Back in 2011 Maphumulo played The Johnston in Fitzroy – the Afriqan Times magazine a sponsor. An Afro-house star in his homeland, he'd already overcome adversity. Indeed, Maphumulo was born during apartheid. Then, in 1990, the teen was celebrating Nelson Mandela's release from prison when a driver struck the crowd, leaving him injured with nerve damage in his arm. But he was determined to DJ. In the 2000s Maphumulo remixed Hugh Masekela and launched the label Soulistic Music to issue successive albums.

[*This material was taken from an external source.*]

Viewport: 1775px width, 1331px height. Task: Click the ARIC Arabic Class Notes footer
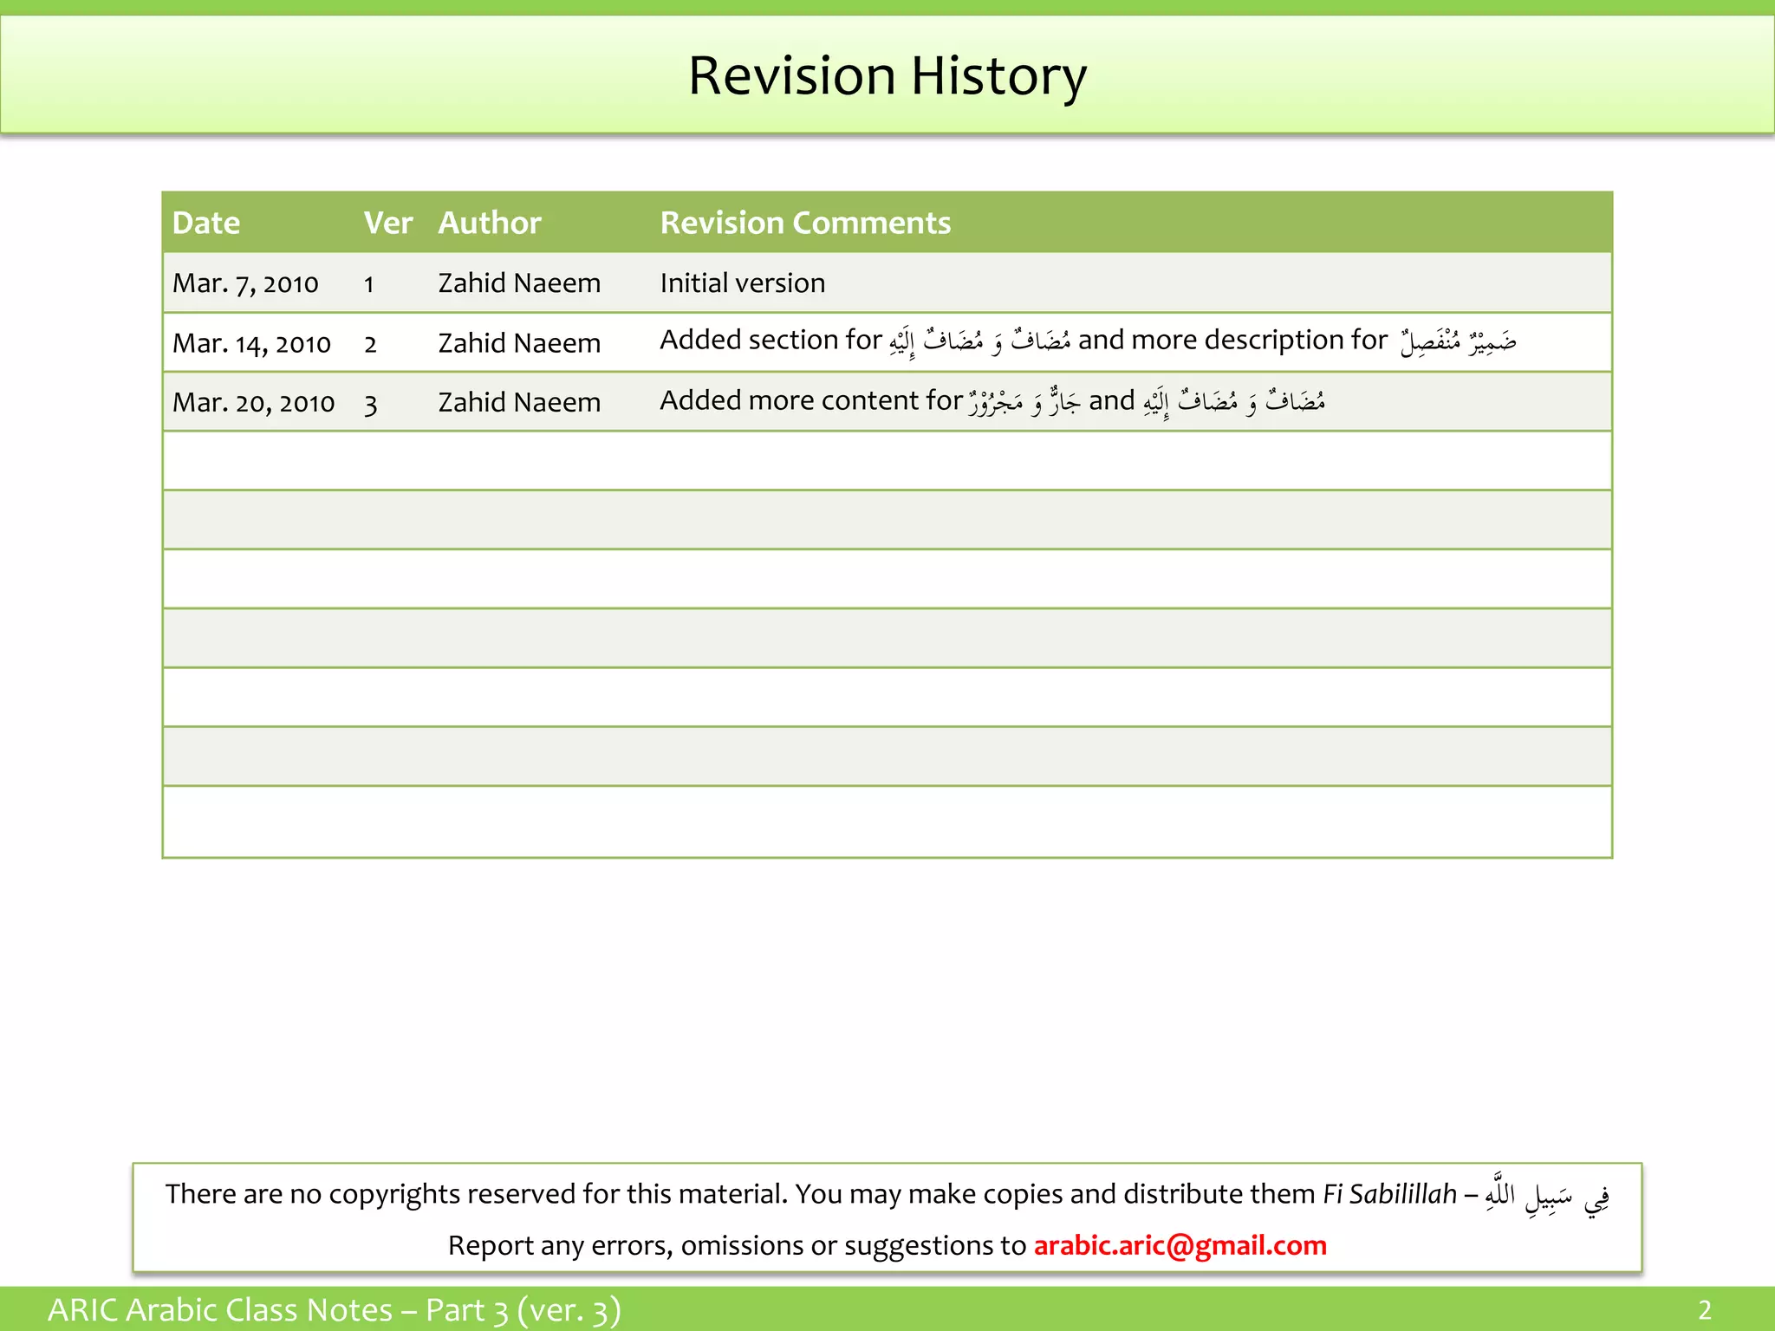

Since that underground party in inner-Melbourne, the DJ/producer from Umlazi has emerged as a global phenom. In 2018 he teamed with David Guetta and London singer Delilah Montagu for Drive – still his top song on Spotify. Three years later, Maphumulo aired a blockbuster sixth album, Subconsciously – with guests Cassie, Usher and Pharrell Williams – and made history as the inaugural African act to win a Grammy for "Best Dance/Electronic Album".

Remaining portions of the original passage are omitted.